Dans ce secteur, le CPOM permettrait selon vous d'éviter la concurrence entre publics et entre dispositifs ?

En effet, le danger qui nous guette si l'on ne fait pas cela, c'est d'avoir des dispositifs éclatés qui vont rentrer en concurrence. On a déjà un discours qui dit : "nos SDF sont moins bien traités que les réfugiés". Un seul CPOM permettrait d'éviter la mise en concurrence des dispositifs (sur un même CPOM, on peut passer de l'un à l'autre) ; la structure dispose ainsi d'une palette de réponses permettant un parcours qui va de l'urgence à des structures permettant plus d'accompagnement. L'idée est donc de coordonner grâce au CPOM l'ensemble des dispositifs.

 

Vous y voyez aussi le moyen de lutter contre ce que vous appelez "la dérive des continents" ?
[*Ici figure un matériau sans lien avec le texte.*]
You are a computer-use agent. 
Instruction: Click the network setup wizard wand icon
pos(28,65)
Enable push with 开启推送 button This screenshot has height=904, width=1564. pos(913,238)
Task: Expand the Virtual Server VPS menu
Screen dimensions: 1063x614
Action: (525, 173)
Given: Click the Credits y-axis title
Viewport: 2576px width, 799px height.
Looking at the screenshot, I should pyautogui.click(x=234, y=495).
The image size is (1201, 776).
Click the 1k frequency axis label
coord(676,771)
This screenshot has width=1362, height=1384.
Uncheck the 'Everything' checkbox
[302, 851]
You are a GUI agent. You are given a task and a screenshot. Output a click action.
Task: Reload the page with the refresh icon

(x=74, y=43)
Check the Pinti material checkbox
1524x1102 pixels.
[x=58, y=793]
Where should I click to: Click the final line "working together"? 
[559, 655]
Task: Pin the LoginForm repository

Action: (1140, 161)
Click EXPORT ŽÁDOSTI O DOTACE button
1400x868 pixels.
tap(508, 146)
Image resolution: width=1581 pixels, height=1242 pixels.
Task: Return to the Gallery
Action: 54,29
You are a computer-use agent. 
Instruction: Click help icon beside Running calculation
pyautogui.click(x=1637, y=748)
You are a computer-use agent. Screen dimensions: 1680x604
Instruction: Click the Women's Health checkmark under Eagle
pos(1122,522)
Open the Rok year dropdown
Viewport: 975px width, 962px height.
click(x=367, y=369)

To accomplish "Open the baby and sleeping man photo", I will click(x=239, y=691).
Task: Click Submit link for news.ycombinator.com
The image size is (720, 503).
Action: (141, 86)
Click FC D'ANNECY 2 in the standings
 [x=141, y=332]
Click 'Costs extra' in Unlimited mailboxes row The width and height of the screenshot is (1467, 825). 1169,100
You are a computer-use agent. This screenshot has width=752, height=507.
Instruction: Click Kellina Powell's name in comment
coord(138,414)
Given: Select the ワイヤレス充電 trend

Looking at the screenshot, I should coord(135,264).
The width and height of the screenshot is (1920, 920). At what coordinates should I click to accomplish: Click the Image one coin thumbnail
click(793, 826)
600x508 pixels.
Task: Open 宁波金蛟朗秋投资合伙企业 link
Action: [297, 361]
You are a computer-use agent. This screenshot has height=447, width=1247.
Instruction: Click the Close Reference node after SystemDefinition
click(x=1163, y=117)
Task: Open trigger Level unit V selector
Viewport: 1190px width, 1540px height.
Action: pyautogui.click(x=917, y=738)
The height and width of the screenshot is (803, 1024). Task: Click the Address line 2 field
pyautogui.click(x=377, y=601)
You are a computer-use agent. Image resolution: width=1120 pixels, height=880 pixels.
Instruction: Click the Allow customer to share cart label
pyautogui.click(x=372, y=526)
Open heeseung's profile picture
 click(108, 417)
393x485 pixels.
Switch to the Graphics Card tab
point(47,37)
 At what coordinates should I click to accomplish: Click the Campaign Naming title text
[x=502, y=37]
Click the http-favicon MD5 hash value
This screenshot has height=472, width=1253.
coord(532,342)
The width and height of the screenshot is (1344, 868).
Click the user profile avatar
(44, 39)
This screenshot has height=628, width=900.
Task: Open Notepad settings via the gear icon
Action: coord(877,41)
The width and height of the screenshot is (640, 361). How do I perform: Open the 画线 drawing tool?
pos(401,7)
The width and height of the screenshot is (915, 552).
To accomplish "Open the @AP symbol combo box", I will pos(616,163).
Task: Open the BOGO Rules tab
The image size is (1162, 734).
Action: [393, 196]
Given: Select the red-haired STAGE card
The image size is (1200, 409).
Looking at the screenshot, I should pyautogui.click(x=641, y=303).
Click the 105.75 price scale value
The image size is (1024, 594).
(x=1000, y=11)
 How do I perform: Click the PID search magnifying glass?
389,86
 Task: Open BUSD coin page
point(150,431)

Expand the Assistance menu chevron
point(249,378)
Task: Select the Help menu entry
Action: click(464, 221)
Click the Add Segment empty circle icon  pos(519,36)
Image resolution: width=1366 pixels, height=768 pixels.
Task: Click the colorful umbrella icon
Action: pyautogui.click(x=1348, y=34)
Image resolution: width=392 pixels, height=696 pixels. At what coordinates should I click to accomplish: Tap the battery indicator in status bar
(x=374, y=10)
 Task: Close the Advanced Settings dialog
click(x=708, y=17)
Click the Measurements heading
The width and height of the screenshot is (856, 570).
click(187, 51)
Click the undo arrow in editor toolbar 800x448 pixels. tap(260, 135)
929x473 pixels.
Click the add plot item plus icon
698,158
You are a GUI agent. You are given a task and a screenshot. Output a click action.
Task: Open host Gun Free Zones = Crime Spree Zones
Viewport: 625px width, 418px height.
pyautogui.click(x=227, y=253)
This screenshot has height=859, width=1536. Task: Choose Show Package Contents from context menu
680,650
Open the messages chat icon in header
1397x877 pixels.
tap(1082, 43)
Oui, je constate en effet l'inquiétante distanciation qui se crée entre les ARS (qui ont la majorité des anciennes Drass-Ddass), évoluant avec des outils modernes - CPOM, EPRD, contractualisation -, et les DRJSCS dans le champ "cohésion sociale" qui ne contractualisent qu'avec les CHRS et maintiennent un subventionnement illégal au regard de la définition des subventions de la loi ESS. Nous risquons d'avoir le petit frère du social, complètement oublié, et les cultures professionnelles vont s'éloigner. En termes de professionnalité, il faut éviter que le continent "ARS" et le sous-continent (voire l'îlot) "cohésion sociale" se dispersent. Je suis favorable à la fusion des DRJSCS et des ARS au sens santé publique et à un même mouvement de rationalisation au niveau national.